Autrement dit, ces premières commandes servent surtout de tremplin. L’objectif est désormais de transformer l’essai, avec des achats répétés et potentiellement l’ajout d’autres produits Parrot dans ce circuit. Derrière ces contrats, il y a un produit bien ciblé. L’ANAFI UKR est un micro-drone de moins d’un kg, conçu pour être utilisé directement sur le terrain, sans logistique lourde. Il se déploie rapidement, il se transporte facilement et il peut être utilisé de manière discrète.
Mais l’essentiel se joue ailleurs : dans sa capacité à fonctionner là où les conditions sont loin d’être idéales. Le drone est capable de voler sans GPS, grâce à un mélange d’IA embarquée et de navigation optique. Un point central dans des environnements brouillés ou soumis à des perturbations électromagnétiques. « Le besoin est celui d’un système compact, déployable rapidement et capable de rester autonome en environnement sans GNSS », résume Chris Roberts. « L’ANAFI UKR combine IA embarquée et navigation optique pour y répondre. »
Côté sécurité, Parrot coche aussi les cases attendues. Le drone embarque des communications sécurisées, une architecture de cybersécurité renforcée et un système radio militaire avec saut de fréquence (MARS), conçu pour limiter les interceptions. Des protections contre le spoofing — ces tentatives de tromper les systèmes de navigation — sont également intégrées.

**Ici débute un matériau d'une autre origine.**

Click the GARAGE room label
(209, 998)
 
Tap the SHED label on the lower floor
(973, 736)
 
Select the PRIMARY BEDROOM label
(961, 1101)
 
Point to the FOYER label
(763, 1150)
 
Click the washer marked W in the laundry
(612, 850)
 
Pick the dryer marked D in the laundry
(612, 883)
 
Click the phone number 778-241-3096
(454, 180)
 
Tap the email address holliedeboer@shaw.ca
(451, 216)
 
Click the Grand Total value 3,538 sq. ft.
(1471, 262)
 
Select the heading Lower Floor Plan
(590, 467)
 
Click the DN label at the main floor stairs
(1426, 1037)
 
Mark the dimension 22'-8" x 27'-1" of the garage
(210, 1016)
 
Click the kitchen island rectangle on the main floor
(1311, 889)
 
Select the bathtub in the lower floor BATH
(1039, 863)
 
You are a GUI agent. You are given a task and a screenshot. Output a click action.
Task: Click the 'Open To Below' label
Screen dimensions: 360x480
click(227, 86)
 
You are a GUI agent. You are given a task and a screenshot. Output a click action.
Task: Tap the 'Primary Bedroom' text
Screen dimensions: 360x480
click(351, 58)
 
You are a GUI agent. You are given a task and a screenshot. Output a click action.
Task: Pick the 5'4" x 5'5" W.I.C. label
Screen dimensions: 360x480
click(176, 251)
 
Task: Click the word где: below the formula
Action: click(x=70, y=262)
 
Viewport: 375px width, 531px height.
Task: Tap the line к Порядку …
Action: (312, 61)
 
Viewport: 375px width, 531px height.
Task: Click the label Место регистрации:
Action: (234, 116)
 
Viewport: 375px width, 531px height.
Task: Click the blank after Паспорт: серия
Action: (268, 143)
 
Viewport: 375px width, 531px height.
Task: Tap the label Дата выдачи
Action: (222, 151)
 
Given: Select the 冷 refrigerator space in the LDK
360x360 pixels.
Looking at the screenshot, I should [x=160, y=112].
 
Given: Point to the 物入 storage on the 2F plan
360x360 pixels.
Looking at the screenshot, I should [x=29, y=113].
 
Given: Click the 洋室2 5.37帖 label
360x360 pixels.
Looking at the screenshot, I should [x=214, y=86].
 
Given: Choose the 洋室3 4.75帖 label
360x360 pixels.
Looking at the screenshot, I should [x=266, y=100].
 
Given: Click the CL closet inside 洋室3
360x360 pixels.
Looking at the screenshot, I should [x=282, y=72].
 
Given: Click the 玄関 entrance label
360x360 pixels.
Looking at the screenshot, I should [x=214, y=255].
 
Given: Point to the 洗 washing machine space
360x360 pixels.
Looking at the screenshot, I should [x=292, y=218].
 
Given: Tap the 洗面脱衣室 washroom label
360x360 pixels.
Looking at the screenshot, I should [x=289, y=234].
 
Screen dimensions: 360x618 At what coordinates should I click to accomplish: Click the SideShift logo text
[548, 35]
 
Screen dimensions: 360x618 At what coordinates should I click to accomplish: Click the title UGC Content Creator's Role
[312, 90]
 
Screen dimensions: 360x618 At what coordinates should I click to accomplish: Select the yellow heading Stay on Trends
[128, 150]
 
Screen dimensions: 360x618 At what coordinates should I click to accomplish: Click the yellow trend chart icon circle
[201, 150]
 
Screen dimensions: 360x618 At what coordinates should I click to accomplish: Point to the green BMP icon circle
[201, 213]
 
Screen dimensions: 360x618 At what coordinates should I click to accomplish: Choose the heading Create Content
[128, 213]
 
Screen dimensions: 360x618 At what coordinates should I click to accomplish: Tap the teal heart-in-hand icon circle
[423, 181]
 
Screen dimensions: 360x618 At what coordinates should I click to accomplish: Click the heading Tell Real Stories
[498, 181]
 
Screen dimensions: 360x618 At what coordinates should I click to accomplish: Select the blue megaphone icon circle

L’ensemble a été éprouvé dans des scénarios de guerre électronique, un passage obligé pour ce type d’équipement aujourd’hui. Parrot insiste enfin sur un point de plus en plus sensible : la maîtrise des données. Le drone peut fonctionner de manière totalement autonome, sans connexion, pour garantir que les informations collectées restent sous contrôle.